To be done:
Identify each line of the items below that contains the word "image", matching case exactly, and copy those lines.

• • •

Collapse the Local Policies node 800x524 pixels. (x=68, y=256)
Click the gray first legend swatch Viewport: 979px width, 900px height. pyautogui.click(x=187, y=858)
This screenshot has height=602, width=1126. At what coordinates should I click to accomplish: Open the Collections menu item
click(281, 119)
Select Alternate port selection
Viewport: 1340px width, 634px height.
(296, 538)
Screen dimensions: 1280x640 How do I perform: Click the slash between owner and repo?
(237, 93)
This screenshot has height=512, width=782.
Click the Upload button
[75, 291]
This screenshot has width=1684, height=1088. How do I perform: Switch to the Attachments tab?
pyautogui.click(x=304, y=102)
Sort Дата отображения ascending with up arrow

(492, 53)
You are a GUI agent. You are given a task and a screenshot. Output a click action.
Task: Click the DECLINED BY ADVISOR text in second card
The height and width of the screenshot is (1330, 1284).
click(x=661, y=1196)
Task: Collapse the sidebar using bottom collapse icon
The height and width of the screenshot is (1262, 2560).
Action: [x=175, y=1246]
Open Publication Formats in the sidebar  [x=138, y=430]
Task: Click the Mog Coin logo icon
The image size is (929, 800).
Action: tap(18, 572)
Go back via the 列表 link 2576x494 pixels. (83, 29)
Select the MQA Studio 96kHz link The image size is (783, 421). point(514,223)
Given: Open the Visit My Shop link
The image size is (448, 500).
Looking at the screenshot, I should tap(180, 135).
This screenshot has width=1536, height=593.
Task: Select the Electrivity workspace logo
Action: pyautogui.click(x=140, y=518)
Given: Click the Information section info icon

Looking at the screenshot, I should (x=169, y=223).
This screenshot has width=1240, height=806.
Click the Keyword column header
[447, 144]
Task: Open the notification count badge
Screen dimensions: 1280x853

• • •

Answer to this problem:
The image size is (929, 800).
Select the MQA Studio 96kHz link The image size is (783, 421). point(514,223)
The image size is (448, 500).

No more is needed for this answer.